I'm very confused when it comes to the topic of cardinality in Relational Algebra. I understand that cardinality essentially refers to the uniqueness of a table or data set. So I'll walk through a problem I attempted to solve and maybe someone can help me out, or give me better resources than the ones I've found.
I've got a table R2, with attributes D, E, and F, where D is a Primary Key, and E and F are Foreign Keys relating to the Primary Keys of the following table. Table R3, with attributes G, H, and I, where G and H are PKs. R2 has cardinality N2 = 100, R3 has cardinality N3 = 200. So what would the min and max cardinality be of a table created by joining R2 to R3 with the condition that E = G and F = H?
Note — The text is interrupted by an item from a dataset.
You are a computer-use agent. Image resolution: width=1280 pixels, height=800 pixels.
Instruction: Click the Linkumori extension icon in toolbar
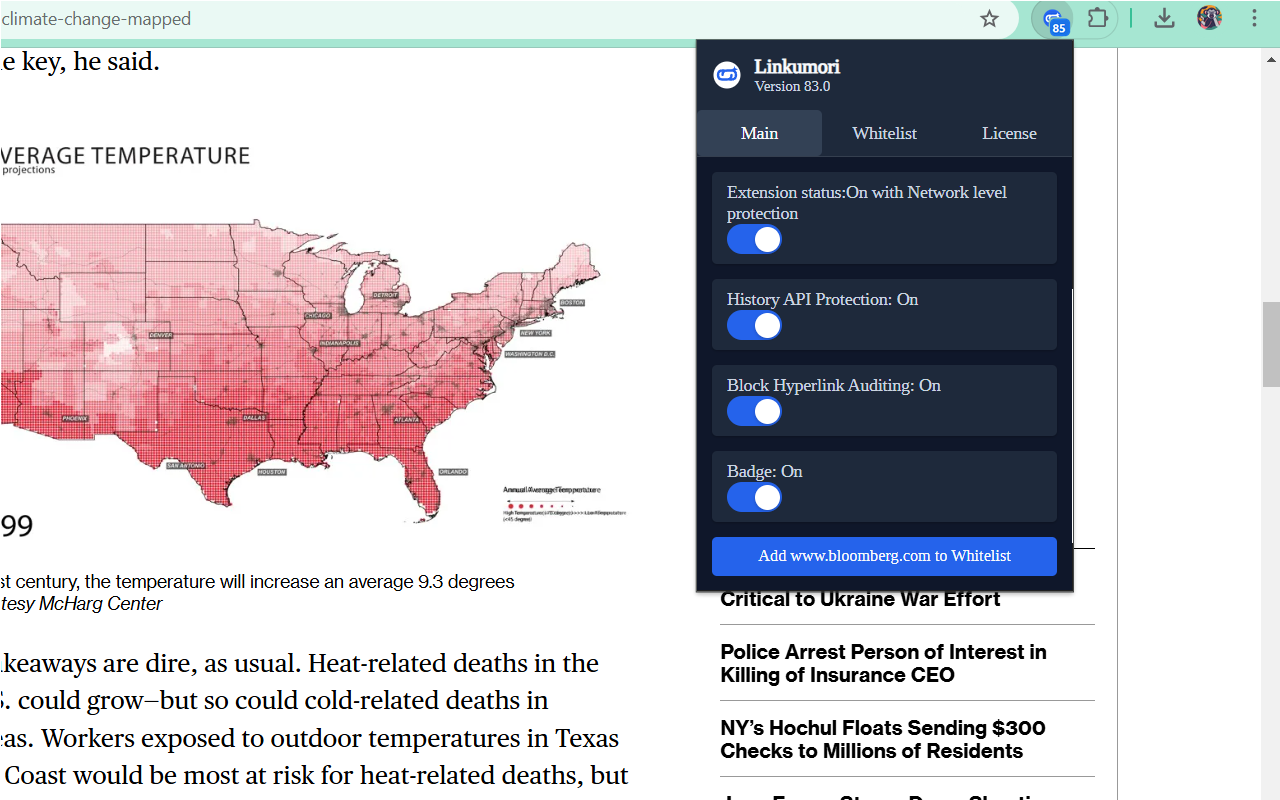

My answer is that the minimum is 1, and max is 200, or N3. My thought process is that E and F are FKs, so they can have many repeating values so long as they come from G and H, but since G and H are PKs, at least one value for E and F would be unique, and D is a PK as well, so at least one value is unique there too. So I assume those unique values mean the cardinality must be at least 1, and at most, it can have the same cardinality as R3, which is 200. But honestly, my own reasoning doesn't even make sense to me...
The whole idea seems really abstract to me. Attribute I is the only non FK/PK in the problem, so how does that affect the cardinality? Sorry for the long winded question, I'm just very confused by the whole idea of this and would love any help in general regarding the subject.